Input material START

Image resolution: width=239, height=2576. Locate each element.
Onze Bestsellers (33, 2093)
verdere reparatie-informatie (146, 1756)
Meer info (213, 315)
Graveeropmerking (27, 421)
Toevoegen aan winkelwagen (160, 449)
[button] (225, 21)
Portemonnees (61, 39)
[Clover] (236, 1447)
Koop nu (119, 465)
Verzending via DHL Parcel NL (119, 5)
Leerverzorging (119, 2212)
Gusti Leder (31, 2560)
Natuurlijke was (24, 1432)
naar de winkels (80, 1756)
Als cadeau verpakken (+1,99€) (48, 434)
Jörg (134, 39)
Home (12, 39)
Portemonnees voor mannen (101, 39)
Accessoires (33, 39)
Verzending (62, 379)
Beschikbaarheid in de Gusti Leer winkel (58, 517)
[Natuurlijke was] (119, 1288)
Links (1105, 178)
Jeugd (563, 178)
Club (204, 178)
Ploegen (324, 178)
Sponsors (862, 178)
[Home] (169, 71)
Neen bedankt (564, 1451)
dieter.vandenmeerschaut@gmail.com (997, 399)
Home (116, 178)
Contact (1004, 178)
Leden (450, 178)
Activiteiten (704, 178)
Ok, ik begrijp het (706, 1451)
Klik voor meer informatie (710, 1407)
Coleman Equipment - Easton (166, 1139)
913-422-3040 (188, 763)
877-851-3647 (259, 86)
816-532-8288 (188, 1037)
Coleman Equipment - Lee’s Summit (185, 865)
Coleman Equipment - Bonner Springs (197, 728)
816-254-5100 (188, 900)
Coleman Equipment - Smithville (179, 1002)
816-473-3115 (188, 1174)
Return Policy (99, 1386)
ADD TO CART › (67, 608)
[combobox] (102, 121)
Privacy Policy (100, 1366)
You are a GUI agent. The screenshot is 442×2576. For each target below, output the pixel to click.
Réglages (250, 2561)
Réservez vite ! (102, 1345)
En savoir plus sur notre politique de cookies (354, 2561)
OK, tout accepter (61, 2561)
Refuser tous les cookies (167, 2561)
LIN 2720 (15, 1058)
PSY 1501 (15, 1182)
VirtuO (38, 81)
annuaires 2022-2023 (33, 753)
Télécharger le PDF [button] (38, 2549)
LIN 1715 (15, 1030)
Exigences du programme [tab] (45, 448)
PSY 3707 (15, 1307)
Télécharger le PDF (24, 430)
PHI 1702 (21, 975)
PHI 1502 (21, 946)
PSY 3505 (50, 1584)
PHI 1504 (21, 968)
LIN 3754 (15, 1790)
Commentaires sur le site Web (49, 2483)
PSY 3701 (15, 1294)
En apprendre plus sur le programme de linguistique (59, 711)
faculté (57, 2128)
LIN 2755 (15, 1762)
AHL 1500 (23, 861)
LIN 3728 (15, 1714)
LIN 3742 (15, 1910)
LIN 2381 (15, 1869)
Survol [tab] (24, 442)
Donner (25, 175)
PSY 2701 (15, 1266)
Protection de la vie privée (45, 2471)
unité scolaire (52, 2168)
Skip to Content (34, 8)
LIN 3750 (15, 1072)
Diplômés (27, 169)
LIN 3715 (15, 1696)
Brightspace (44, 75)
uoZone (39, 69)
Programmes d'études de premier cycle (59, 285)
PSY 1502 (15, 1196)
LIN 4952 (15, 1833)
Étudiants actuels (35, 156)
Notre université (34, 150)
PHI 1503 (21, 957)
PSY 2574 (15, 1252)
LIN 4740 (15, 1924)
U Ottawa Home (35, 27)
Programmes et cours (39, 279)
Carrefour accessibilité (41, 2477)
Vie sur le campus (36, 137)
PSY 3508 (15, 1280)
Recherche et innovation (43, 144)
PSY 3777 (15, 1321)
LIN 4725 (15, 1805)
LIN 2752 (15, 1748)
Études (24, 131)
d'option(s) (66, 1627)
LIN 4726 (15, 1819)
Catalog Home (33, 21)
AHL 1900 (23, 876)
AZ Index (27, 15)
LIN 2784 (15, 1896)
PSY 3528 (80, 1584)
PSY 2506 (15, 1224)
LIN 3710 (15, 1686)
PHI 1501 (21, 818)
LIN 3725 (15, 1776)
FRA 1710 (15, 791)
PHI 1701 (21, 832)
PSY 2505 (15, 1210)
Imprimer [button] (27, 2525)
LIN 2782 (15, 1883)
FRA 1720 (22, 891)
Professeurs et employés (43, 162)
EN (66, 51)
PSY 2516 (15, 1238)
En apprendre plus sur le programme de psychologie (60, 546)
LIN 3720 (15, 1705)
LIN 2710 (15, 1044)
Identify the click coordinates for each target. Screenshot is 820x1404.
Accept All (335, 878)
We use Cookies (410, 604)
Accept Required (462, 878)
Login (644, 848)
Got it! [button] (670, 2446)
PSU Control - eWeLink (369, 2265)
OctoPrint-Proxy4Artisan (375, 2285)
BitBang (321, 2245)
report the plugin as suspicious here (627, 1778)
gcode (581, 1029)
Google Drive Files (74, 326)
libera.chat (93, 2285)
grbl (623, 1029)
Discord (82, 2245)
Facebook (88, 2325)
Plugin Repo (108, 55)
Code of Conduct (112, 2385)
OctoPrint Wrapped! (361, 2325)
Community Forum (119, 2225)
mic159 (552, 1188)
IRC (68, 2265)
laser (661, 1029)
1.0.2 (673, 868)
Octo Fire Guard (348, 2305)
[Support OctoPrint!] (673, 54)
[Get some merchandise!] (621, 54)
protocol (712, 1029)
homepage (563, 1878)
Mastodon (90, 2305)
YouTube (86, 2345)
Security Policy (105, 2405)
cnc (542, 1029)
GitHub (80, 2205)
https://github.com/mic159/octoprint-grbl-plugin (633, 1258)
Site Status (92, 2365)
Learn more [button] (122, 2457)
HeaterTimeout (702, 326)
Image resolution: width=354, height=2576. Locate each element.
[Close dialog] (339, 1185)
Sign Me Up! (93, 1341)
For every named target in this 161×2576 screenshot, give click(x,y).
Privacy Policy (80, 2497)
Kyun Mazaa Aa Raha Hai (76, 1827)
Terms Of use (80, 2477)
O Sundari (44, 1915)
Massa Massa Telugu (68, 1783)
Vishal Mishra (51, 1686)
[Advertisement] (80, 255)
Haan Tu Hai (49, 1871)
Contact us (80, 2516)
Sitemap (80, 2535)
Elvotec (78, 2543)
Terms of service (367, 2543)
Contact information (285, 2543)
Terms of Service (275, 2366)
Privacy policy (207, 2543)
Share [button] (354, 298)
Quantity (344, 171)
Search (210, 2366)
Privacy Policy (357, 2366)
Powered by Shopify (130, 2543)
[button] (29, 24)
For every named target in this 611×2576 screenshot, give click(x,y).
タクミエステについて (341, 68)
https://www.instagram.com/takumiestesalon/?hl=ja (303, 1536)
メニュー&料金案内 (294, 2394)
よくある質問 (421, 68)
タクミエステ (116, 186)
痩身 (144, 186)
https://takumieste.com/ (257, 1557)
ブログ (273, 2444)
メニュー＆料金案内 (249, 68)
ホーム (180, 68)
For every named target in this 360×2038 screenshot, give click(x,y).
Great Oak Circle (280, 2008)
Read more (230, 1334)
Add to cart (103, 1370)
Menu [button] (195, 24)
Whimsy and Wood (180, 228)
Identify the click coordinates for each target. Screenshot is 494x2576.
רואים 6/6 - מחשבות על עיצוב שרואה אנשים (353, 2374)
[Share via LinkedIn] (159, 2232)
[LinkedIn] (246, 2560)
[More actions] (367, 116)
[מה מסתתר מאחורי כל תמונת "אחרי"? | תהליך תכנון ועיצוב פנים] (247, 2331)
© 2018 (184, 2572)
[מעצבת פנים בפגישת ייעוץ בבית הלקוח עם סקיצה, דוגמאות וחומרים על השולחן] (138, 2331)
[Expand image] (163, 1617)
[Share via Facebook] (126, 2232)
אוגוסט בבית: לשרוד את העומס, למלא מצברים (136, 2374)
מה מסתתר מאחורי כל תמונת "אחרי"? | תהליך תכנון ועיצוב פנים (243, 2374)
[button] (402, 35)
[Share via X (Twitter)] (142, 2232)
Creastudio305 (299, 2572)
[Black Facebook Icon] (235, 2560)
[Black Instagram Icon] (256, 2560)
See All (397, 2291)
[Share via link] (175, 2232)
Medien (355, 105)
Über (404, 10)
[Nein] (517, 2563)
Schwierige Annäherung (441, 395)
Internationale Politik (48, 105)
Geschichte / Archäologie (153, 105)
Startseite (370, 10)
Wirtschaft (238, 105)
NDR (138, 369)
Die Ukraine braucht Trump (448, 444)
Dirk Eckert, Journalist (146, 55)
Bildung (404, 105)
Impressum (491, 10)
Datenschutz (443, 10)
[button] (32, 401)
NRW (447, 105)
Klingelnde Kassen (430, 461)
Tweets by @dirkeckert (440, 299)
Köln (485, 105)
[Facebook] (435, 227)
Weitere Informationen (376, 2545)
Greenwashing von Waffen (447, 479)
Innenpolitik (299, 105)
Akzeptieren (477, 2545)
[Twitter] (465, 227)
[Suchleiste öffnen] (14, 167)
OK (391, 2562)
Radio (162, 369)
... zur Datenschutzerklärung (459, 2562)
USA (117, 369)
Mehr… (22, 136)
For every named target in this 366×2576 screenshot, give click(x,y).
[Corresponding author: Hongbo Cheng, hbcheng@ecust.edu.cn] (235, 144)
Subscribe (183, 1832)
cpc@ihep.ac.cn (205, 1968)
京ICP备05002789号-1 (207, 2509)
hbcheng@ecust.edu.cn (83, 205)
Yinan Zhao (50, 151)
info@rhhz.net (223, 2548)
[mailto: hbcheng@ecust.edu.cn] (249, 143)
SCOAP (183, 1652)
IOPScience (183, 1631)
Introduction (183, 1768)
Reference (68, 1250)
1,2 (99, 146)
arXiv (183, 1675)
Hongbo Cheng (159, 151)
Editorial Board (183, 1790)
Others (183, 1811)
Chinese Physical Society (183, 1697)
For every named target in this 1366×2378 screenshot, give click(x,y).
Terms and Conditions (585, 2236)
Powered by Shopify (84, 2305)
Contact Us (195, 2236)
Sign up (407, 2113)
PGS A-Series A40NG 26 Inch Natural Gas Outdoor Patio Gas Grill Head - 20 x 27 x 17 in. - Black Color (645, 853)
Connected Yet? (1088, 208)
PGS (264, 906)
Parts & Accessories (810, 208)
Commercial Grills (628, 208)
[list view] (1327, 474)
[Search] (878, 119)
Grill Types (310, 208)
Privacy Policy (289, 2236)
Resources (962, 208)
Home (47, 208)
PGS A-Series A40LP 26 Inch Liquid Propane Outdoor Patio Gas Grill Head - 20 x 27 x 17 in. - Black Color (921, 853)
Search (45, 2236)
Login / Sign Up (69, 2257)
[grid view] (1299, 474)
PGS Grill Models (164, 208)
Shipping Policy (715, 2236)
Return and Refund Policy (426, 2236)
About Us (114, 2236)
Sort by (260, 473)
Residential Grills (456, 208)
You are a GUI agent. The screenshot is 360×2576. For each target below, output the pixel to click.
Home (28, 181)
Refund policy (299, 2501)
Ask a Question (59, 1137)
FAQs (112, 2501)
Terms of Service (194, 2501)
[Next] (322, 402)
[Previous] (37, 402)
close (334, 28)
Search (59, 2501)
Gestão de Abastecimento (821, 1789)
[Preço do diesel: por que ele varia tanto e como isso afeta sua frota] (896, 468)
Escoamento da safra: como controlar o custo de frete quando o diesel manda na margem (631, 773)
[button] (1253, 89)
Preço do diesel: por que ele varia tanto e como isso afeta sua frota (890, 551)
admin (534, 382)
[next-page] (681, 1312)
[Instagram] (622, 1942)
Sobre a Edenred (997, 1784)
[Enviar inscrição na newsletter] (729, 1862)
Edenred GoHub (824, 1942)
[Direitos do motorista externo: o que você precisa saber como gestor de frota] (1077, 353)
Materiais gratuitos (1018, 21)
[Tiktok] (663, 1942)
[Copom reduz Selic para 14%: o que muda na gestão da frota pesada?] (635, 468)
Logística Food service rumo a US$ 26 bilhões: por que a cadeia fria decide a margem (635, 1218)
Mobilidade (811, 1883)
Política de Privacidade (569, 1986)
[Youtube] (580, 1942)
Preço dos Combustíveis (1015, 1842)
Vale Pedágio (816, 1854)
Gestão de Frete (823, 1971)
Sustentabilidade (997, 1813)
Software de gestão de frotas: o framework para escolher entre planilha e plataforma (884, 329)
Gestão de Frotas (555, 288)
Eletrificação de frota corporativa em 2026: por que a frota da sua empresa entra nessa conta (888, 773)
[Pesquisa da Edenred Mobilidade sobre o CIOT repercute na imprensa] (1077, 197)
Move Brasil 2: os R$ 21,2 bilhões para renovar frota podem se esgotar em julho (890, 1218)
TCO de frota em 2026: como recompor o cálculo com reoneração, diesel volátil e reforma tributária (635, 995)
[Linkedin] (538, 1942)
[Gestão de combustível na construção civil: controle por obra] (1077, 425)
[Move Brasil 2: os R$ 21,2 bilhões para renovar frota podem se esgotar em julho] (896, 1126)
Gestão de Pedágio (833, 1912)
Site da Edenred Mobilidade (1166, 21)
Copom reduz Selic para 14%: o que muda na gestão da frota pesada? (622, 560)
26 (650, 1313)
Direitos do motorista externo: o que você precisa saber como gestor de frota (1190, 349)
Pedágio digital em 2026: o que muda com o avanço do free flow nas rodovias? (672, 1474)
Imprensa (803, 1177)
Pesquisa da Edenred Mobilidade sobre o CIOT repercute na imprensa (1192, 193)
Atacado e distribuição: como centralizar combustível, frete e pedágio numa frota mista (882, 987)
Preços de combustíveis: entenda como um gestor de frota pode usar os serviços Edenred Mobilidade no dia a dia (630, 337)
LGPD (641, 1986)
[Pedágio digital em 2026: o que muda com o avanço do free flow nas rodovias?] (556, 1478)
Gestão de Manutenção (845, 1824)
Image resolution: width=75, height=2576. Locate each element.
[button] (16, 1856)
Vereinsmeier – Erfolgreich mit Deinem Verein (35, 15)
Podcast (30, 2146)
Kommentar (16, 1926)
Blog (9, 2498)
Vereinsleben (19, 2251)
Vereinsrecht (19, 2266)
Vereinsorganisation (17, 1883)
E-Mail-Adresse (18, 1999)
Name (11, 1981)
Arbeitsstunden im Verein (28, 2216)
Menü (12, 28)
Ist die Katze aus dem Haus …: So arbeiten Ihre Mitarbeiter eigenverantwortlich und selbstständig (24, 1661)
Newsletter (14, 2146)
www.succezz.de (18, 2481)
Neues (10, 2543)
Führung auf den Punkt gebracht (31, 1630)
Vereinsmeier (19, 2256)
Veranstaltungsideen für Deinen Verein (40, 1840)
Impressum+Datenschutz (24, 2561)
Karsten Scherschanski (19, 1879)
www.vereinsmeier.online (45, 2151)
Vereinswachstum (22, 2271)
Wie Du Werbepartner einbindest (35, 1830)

Input material END

▶ To do: Go through the records and gather the lines that hold "repercute".

▶ Problem solution:
[Pesquisa da Edenred Mobilidade sobre o CIOT repercute na imprensa] (1077, 197)
Pesquisa da Edenred Mobilidade sobre o CIOT repercute na imprensa (1192, 193)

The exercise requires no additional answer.